As we might expect, the specifications of programming languages, compared with other software systems, are often quite formal, especially in the case of syntax. Virtually all modern programming languages have a formally specified syntax. Most parsers are constructed through the use of automatic parser-generators that read in such grammars and produce full-fledged parsers as output.

Tip

The specifications of virtually all modern programming languages contain a formally specified syntax.

What about language semantics? Let's take a look at the following four languages, all either currently or formerly popular, and examine the relative degree of precision in the semantic specification for each:

C++
Python
ML
Pascal

For each language, let's look at how the degree of precision in the specification has helped determine its effectiveness.

C++

The C++ language specification leaves many parts of the specification implementation dependent, and even declines to define the behavior of many valid C++ programs. Although the designers of C++ would claim that the programs for which C++ semantics is undefined are not valid C++ programs, it is impossible in principle for a machine to determine automatically whether a program is valid under this criteria, implying that many (most?) real world software applications written in C++ are not valid C++ programs.

The result is that many C++ programs don't behave as intended when ported from one platform to another.

Python

The Python Language Reference is an informal language specification that leaves many details implementation dependent. In this case, the decision not to use a formal specification was made deliberately, with full awareness of the formalisms available for language semantics. In the words of Guido van Rossum, Python's inventor:

While I am trying to be as precise as possible, I chose to use English rather than formal specifications for everything except syntax and lexical analysis. This should make the document more understandable to the average reader, but will leave room for ambiguities. Consequently, if you were coming from Mars and tried to re-implement Python from this document alone, you might have to guess things and in fact you would probably end up implementing quite a different language. On the other hand, if you are using Python and wonder what the precise rules about a particular area of the language are, you should definitely be able to find them here.

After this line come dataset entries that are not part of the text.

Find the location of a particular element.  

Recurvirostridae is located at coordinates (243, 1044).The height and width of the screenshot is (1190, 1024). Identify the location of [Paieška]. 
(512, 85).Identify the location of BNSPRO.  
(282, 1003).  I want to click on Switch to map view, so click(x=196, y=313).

But the ambiguities of the English language aren't just a problem for Martians. Various implementations of Python, such as JPython and CPython, have faced a formidable challenge in providing compatible behavior across platforms. This problem would be much worse if it weren't for the relative simplicity and elegance of the Python language.

ML

The ML specification formally defines the full operational semantics of the language. Consequently, ML programmers enjoy an unprecedented level of precision and cross-platform standardization. The formal specification of ML has even allowed computer scientists to discover subtle inconsistencies in the ML type system, and correct them. Such inconsistencies no doubt exist in many other languages, but they are difficult to find without a formal specification.

Pascal

Pascal is one language that suffered for quite a while with an inconsistency in its specification: the rules for determining type equivalence were left unspecified. For example, consider the following two Pascal types:

 type complex = record                   left : integer;                   right : integer;                 end; type coordinate = record                       left : integer;                       right : integer;                     end;

Are these two types identical? Clearly, they contain the same types of subcomponents. Depending on how we define the language, a value of type coordinate may be passed to a procedure that takes an argument of type complex, and vice versa. If so, our language would be said to use structural equivalence when identifying types. Alternatively, we might define two types as equivalent if and only if they have the same name. Then our language would use name equivalence.

What choice is made in the Pascal language specification? Originally, no choice was made at all; nobody had yet realized that there was more than one way to define type equivalence! As a result, each implementation team for Pascal had to make this choice on its own (and, often, those teams didn't realize they were making a choice either). But the result of this ambiguity is that Pascal code written for one implementation can behave in a drastically different fashion on others.